Prendendo la parola alla TV di Stato il 10 Gennaio il vice procuratore Abdolsamad Khorramabadi ha ribadito che “Le donne che non osservano il velo obbligatorio e si trovano senza hijab in luoghi pubblici commettono un crimine evidente e la polizia è incaricata di fronteggiare duramente e arrestare chi non rispetta la legge e di segnalarle alla Magistratura”. La stessa avrebbe poi inflitto le sanzioni ritenute ormai in Iran “normali” e “adeguate” per questo tipo di condotta.
Secondo il codice penale islamico, le donne che non indossano il velo devono essere recluse a partire da 10 giorno fino ad arrivare a 2 mesi, tale pena può essere sostituito dal licenziamento, multa, esilio, divieto di fare parte dei partiti politici o l’obbligo di svolgere lavori pubblici senza ricevere nessuna cifra. Negli ultimi mesi tuttavia la reclusione delle donne iraniane non è una semplice reclusione, infatti spesso le donne subiscono torture fisiche e mentali.

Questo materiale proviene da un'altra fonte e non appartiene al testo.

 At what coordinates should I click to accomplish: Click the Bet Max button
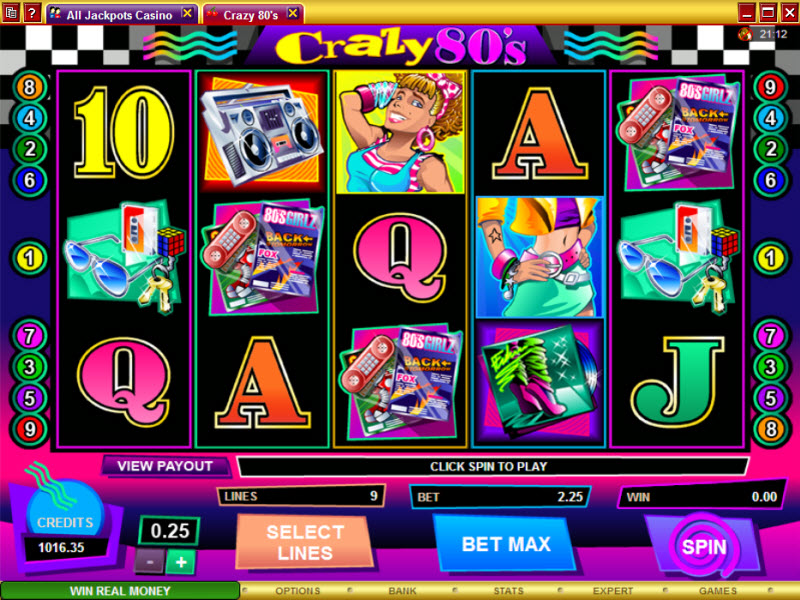pos(506,544)
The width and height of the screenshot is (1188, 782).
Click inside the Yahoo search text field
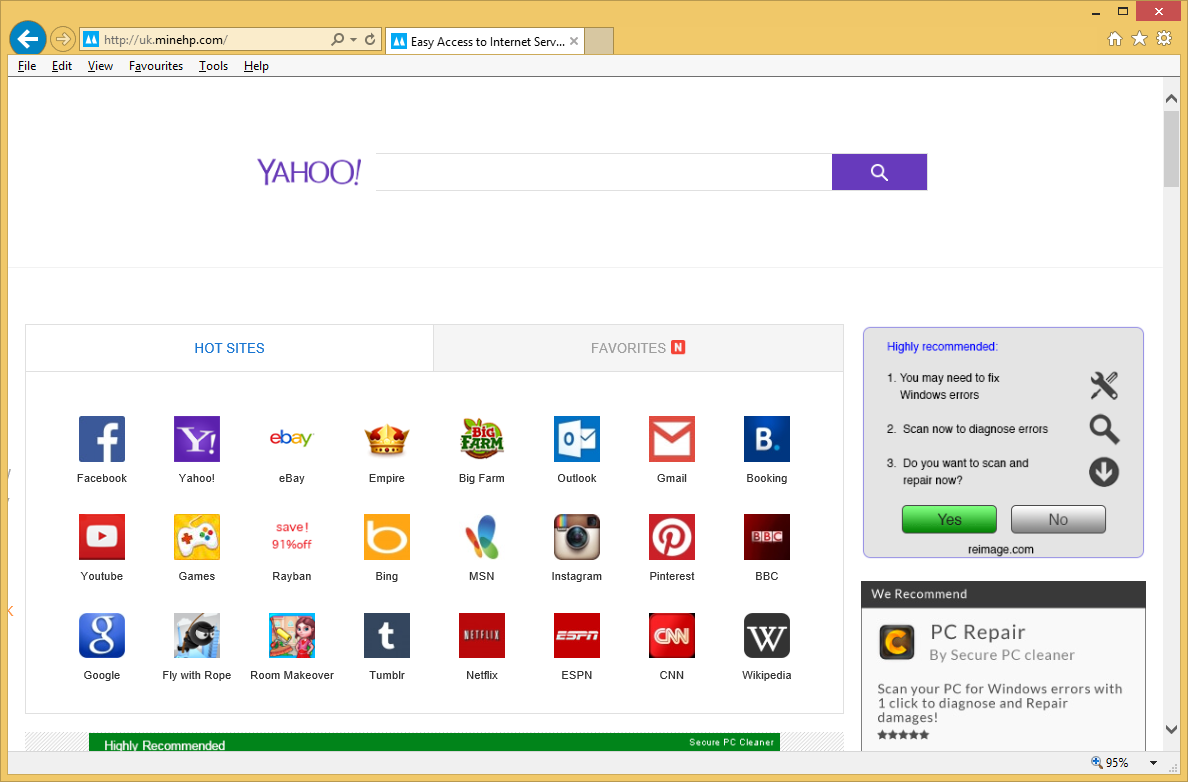click(603, 172)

Come tutti ricordano, nel Settembre dello scorso anno Mahsa Amini, una giovane donna di 22 anni è stata arrestata perché non portava il velo correttamente. In seguito all’arresto e dopo un coma di due giorni, è stato ufficialmente attribuito che a causa di un insufficienza cardiaca la ragazza è deceduta. E’ fortemente probabile ,come sostiene la sua famiglia e i movimenti di proteste iraniane, che la sua morte sia stata causata dalle torture subite durante la vigilanza. Da questo episodio è nato da parte di tutta la popolazione iraniana un movimento di protesta che sta sfidando il regime iraniano sempre più intollerante e repressivo. Ancora oggi, quotidianamente sono in atto varie manifestazioni nelle quali si cerca il sostegno anche dei Paesi europei.
La risposta c’è stata in alcuni Paesi come Napoli che ha organizzato un flash mob contro la violenza sulle donne iraniane; In più hanno raccolto 85mila firme per far sì che l’Italia si mobilizzi per portare sostegno alle lotte delle donne iraniane.
Ma l’Iran non è l’unico Paese dove le donne subiscono discriminazioni; In effetti secondo il dossier pubblicato da unimondo.org nel 2022 si sono verificate tanti passi indietro in numerosi Paesi del mondo dall’aborto messo in discussione dagli Stati Uniti ai dati dalla violenza di genere che colpisce ancora 1 donna su 3. Tale violenza per altro è aumentata a causa della pandemia di Covid19 è aumentata la violenza contro le donne che ha fatto registrare nel 2021 45.000 casi di donne e ragazze di tutto il mondo uccise da partner o familiari.
Rimangono però ancora tante la strada e le lotte da fare per arrivare a una meta che sembrerebbe ovvia: l’assoluta parità di genere. Ma non è ovvio impegnarsi per raggiungerla.